9. The method according to any one of claims 1 to 6, characterized in that, The method further includes at least one of the following: If the timeliness attribute of the transportation schedule is high timeliness, determine the preset duration as the minimum remaining duration corresponding to the transportation schedule; If the timeliness attribute of the transportation schedule is general timeliness, determine the preset duration as zero.

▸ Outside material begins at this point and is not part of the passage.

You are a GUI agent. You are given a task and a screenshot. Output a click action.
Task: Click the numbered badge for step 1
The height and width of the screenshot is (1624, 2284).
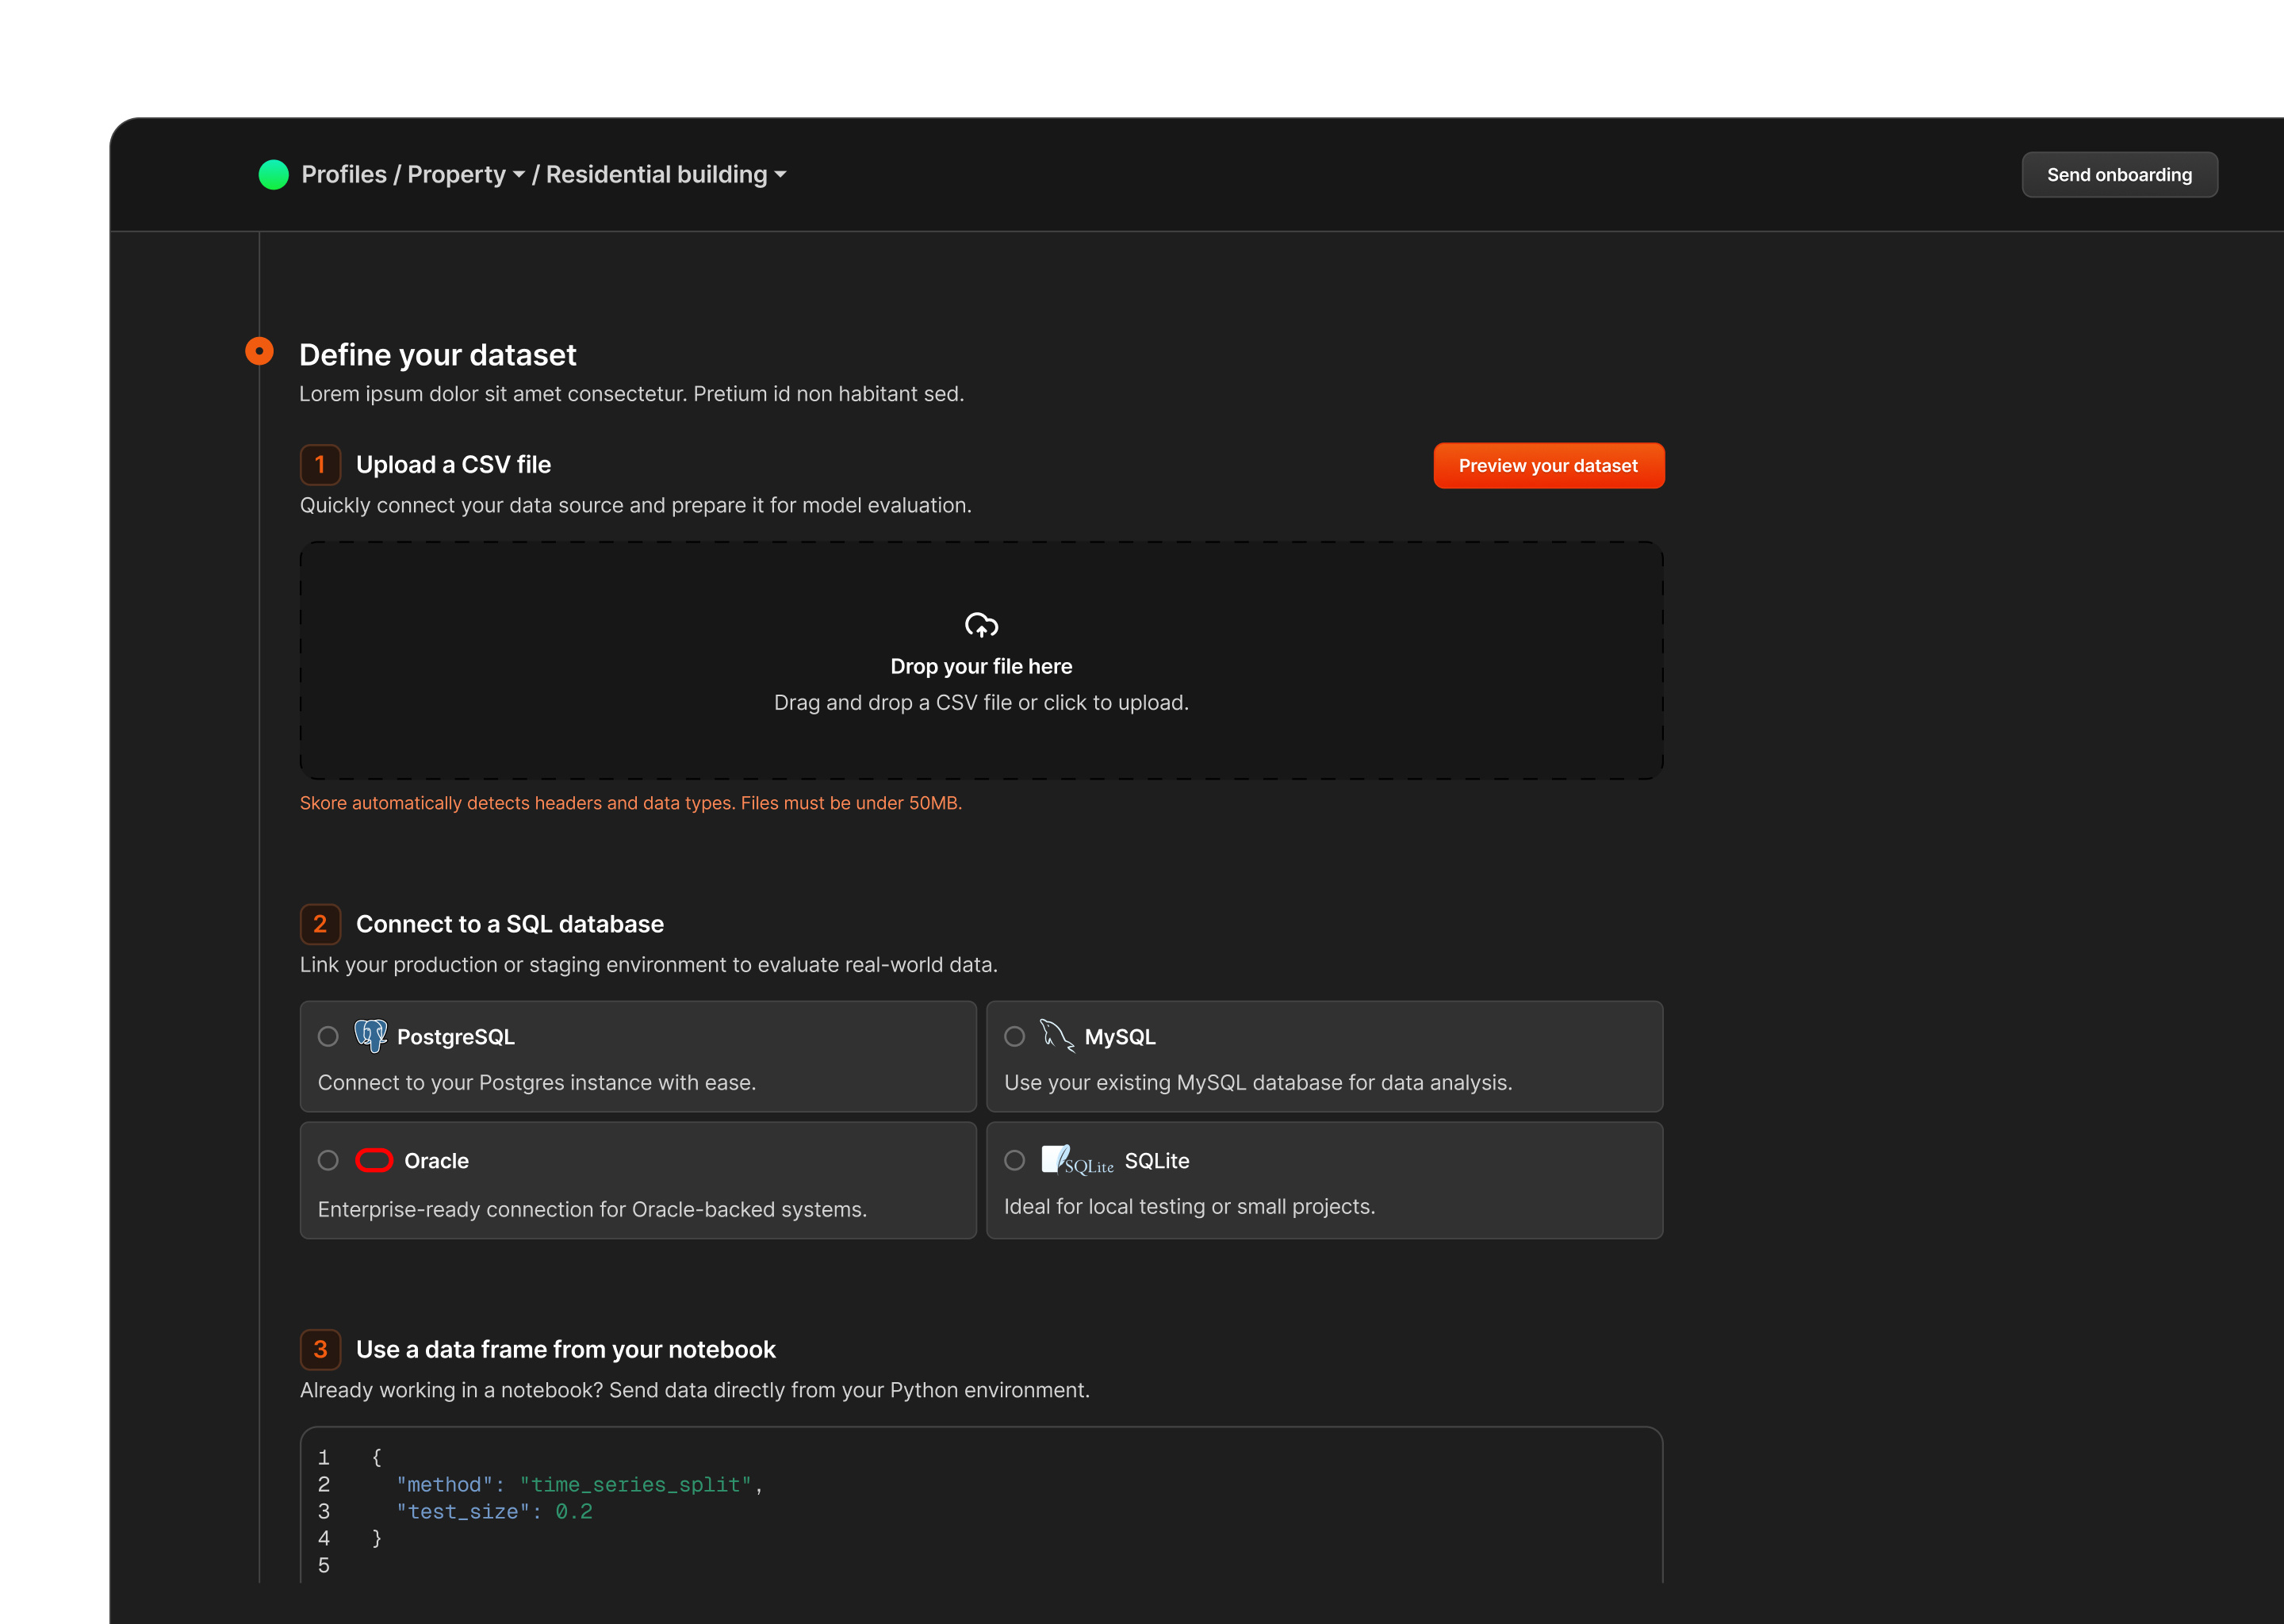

10. A logistics transportation route planning device, characterized in that, The device includes: A transportation duration determination module, configured to determine the first transportation duration from each network point to the transfer yard and the second transportation duration between each of the network points; A clustering module, configured to cluster each of the network points according to each of the first transportation durations to obtain a plurality of clustering clusters; A path planning module, for each of the clustering clusters, with the constraint that the remaining duration of the target path is greater than or equal to the preset duration, sequentially select network points from the network points in the clustering cluster according to the second transportation duration between the network points in the clustering cluster to connect into the corresponding target path; the target path is the path that sequentially passes through the selected network points and then reaches the transfer yard from the last selected network point; the remaining duration of the schedule is the remaining duration in the transportation schedule after the transportation through the target path; determine the target path as the transportation path of a transportation vehicle in the transportation schedule.
11. A computer device, comprising a memory and a processor, the memory storing a computer program, characterized in that, When the processor executes the computer program, it implements the steps of the method according to any one of claims 1 to 9.
12. A computer-readable storage medium having a computer program stored thereon, characterized in that, When the computer program is executed by the processor, it implements the steps of the method according to any one of claims 1 to 9.